Rifftract: Turning Messy Jam Sessions Into Backing Tracks

Rifftract: Turning Messy Jam Sessions Into Backing Tracks

acidjunk
May 31, 2026
8 min read

Every band has the same problem. You spend three hours in a rehearsal room, the phone is propped against the amp recording the whole thing, and somewhere in that 47 minute blob of noodling there are two or three riffs that were actually good. By the time you get home nobody can remember where they were, and nobody is going to scrub through 47 minutes to find them.

So I built a thing. It’s called Rifftract, it lives over at virge-io/rifftract, and the docs are surprisingly complete for a weekend-brain project, so I figured it deserved a proper write-up. The short version: you drop in a rehearsal recording, it finds the repeated/musically interesting bits automatically, draws them on a waveform, and lets you export any region as a looped backing track. Practice material falls out the other end.

This post is a tour of how it’s built, because honestly the architecture is the fun part, and because there are some genuinely great open source libraries doing the heavy lifting that deserve a shout out.

From a three-minute jam to 12 riffs, in one click

Here’s the entire pitch in two screenshots. You drop in a recording (this is “Paranoid.mp3”, 3:15 of it), and you get a waveform and a very empty riff list:

Rifftract before analysis: Paranoid.mp3 loaded, full waveform shown, zero riffs detected yet

Then you hit Analyze riffs. A few seconds later Rifftract has worked out the tempo (162 BPM), the key (E major) and the genre (alt rock), carved the track into colour-coded regions, and handed you 12 labelled riffs. Each one comes with a name, a bar count, a “coolness” score, a harmonic-niceness percentage and the actual chords:

Rifftract after analysis: 162 BPM, E major, alt rock detected, with 12 named and scored riff cards listed below the waveform

That’s the whole thing. One click, twelve practice-ready loops, zero scrubbing. Every card exports straight to a looped backing track. Now let’s look at how it pulls that off.

The big picture

Rifftract is deliberately a local-first app. Your band’s unreleased material never leaves your laptop. The whole thing is four cooperating pieces:

  1. A Next.js 16 / React 19 app that serves the UI and acts as the orchestrator and API layer.
  2. A Python sidecar (FastAPI + librosa) that does all the actual music information retrieval.
  3. ffmpeg for cutting, looping and crossfading audio on export.
  4. Claude (optional) for cleaning up the auto-generated labels into something human.

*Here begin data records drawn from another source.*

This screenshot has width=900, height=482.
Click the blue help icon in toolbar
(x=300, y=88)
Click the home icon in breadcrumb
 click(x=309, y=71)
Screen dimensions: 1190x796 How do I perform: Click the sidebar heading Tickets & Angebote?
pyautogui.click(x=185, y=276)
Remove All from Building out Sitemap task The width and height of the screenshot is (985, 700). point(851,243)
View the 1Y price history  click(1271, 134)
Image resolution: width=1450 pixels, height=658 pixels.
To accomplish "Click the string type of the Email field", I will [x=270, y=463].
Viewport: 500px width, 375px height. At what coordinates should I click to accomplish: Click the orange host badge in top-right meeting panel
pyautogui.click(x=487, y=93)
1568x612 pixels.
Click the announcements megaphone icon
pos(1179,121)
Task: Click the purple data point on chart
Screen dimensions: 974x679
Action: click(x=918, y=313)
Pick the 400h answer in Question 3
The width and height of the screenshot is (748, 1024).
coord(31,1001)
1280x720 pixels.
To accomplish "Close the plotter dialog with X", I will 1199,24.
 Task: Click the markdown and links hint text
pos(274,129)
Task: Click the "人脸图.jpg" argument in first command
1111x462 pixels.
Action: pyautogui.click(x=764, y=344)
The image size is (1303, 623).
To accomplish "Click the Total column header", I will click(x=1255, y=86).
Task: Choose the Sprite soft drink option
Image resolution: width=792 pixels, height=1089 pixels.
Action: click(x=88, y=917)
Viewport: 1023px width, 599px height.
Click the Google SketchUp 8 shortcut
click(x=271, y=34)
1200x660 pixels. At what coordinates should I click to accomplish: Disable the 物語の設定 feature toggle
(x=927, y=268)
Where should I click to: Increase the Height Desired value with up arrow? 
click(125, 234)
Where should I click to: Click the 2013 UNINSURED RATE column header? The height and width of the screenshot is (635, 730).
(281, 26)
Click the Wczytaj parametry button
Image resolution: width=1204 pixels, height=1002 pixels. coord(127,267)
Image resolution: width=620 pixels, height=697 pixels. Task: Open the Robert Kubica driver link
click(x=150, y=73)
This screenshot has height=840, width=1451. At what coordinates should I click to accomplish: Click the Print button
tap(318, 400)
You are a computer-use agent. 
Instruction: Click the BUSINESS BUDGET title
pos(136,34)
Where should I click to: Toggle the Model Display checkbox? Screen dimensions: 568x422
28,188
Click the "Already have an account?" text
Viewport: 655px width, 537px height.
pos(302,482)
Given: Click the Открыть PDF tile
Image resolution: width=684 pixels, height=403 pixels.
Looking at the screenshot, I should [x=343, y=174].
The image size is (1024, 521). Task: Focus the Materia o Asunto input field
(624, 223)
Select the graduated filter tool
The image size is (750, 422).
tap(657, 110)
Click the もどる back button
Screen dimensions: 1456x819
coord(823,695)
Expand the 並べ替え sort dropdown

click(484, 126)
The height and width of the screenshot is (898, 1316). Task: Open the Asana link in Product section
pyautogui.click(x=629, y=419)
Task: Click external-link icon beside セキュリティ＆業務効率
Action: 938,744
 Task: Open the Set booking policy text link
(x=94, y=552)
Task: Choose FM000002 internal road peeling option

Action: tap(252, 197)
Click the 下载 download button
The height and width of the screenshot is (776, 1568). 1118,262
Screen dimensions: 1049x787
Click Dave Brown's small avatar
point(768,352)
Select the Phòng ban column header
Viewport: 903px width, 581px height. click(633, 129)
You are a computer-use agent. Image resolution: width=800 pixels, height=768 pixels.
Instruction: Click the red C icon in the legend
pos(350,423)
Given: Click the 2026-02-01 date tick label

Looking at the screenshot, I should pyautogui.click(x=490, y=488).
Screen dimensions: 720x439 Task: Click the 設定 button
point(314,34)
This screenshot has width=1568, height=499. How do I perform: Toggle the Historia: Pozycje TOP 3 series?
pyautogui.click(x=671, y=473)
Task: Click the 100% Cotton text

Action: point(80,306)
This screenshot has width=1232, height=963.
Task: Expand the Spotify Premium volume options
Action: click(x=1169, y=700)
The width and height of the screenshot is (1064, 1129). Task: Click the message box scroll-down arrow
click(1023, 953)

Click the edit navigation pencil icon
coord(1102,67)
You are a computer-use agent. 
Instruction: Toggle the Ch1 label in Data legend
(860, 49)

The separation is strict and intentional: audio bytes never leave the machine. The sidecar binds to 127.0.0.1 only, Next.js is its sole client, and it passes absolute file paths around instead of re-uploading bytes between processes. The only thing that ever goes to an external service is a small JSON feature summary sent to Claude: tempo, chords, spectral numbers. Never the audio itself. And if you don’t set an API key, that step just doesn’t happen and you get deterministic heuristic labels instead. Offline-first, all the way down.

Browser  ──HTTP──▶  Next.js (UI + API + SQLite)  ──HTTP──▶  Python/librosa sidecar
                          │                                      (127.0.0.1:8000)
                          ├──spawn──▶  ffmpeg  (cut / loop / crossfade)
                          └──HTTPS──▶  Claude  (optional: label refinement only)

The pipeline is where the magic lives

The heart of the project is a 10-stage, librosa-only analysis pipeline in pipeline/analyze.py. Everything runs at 22,050 Hz mono with 512-sample hops (~43 frames/sec) and assumes 4/4, because this is a tool for rock bands, not for analysing Meshuggah (sorry).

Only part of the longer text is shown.